En mi caso, Ray Bradbury fue mi gran amigo literario. Nos conocimos en la adolescencia, nos presentó un bombero que en lugar de apagar fuegos quemaba libros en esa preciosa novela que es Farenheit 451, y acosados por ladridos y sirenas policiales ambos nos refugiamos en un bosque en el que vivían unos seres llamados "hombres libro", cuya objetivo vital consistía en memorizar un libro, el suyo, el que más le marcó en sus lecturas, para salvarlo de las llamas. A partir de ese momento Ray y yo nos hicimos inseparables; su abundante producción narrativa nos unió durante décadas. Viajamos a Marte y allí descubrimos que los marcianos no son esos horribles seres antenudos y cabezones de piel verde que nos han hecho creer, sino unos hermosos individuos que se desplazan grácilmente navegando sobre la arena y contemplándonos desde la tristeza de sus ojos de plata, según nos describió en Crónicas marcianas. Conocimos a mil personajes especiales, sensibles, diferentes que salpicaban todos esos cuentos magistrales de tantos libros de relatos increíbles: El vino del estío, El carnaval de las tinieblas...

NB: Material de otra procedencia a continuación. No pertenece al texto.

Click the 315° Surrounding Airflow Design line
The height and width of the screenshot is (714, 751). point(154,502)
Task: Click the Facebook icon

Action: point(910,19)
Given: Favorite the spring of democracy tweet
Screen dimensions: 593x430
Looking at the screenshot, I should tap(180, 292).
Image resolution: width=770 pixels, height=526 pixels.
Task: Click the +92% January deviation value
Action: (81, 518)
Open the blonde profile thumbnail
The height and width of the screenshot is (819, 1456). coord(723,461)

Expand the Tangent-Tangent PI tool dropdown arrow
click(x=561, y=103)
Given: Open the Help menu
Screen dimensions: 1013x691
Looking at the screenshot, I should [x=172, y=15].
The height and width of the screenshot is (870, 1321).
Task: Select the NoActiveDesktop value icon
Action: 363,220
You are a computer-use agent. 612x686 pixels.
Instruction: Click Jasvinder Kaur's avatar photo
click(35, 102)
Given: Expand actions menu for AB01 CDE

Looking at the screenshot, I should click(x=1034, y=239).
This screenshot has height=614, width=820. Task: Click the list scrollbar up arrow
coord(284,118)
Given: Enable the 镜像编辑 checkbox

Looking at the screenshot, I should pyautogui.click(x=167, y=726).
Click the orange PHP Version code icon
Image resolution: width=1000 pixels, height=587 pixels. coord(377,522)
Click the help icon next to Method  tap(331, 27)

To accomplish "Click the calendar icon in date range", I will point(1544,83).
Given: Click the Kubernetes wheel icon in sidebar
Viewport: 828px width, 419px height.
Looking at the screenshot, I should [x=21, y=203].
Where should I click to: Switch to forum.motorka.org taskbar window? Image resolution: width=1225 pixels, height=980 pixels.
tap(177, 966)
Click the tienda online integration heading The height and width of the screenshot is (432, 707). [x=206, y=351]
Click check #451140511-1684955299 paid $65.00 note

Nuestra relación llegó a ser tan íntima que siempre pensé, por muy descabellada e irracional que fuera la idea, que algún día cogería un avión, cruzaría el Atlántico, y me acercaría a él en alguna de las ferias de ciencia-ficción en las que se dejaba ver de vez en cuando para sonreirle, mirarle a los ojos y decirle simplemente: "Gracias, Ray", y, quizás, darle un abrazo. Hoy me he enterado de que ya no podrá ser, de que Bradbury cogió su último vuelo a Marte anoche, a los noventa y un años; y no he podido evitar sentirme un poco más sola. Afortunadamente, siempre podré abrir uno cualquiera de sus libros -todos los tengo a mano, en mi librería- y leer algunas líneas para sentirlo cerca, como...
"...algún día la Tierra será como Marte es ahora. La vida en Marte nos devolverá la cordura; será como una lección práctica de civilización. Aprenderemos de Marte."